Good question. Here's a very interesting article about fun from Colin Johanson, lead content designer for some other MMO. It's all about, fun. The paragraphs that hit me in the eye:
"The answer can be found in the mechanics and choices made in subscription-based MMOs, which keep customers actively playing by chasing something in the game through processes that take as long as possible. In other words, designers of traditional MMOs create content systems that take more time to keep people playing longer. If this is your business motivation and model so you keep getting paid, it makes sense and is an incredibly smart thing to do, and you need to support it.

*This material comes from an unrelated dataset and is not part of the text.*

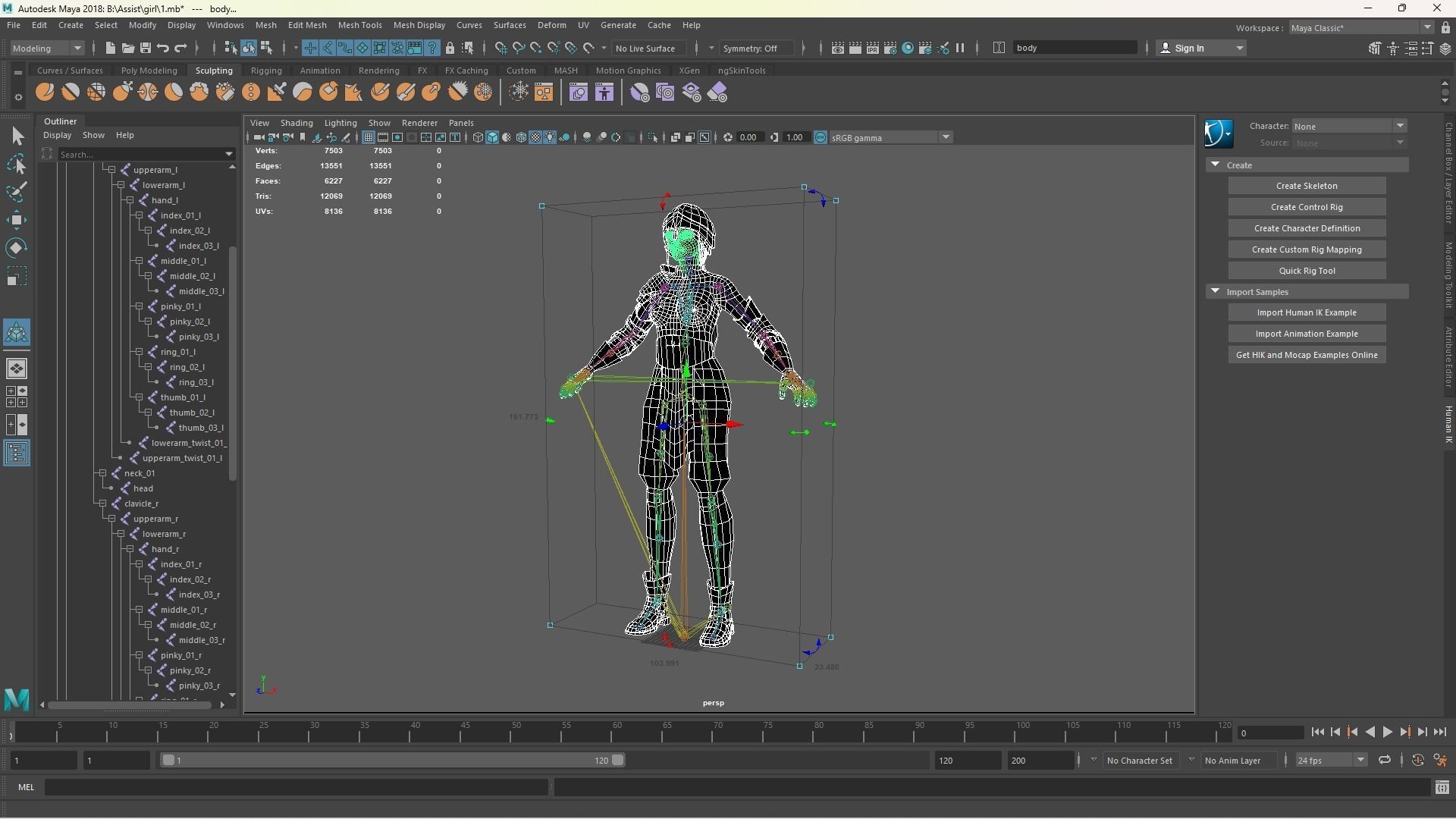The height and width of the screenshot is (819, 1456).
Task: Click the Save scene icon
Action: coord(146,48)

When your game systems are designed to achieve the prime motivation of a subscription-based MMO, you run the risk of sacrificing quality to get as much content in as possible to fill that time. You get leveling systems that take insane amounts of grind to gain a level, loot drop systems that require doing a dungeon with a tiny chance the item you want can drop at the end, raid systems that need huge numbers of people online simultaneously to organize and play, thousands of wash/repeat item-collection or kill-mob quests or dailies with flavor text support, the best stat gear requiring crazy amounts of time to earn, etc.
But what if your business model isn’t based on a subscription? What if your content-design motivations aren’t driven by the need to create mechanics that keep people playing as long as possible? When looking at content design for Guild Wars 2, we’ve tried to ask the question: What if the development of the game was based on…wait for it…fun?"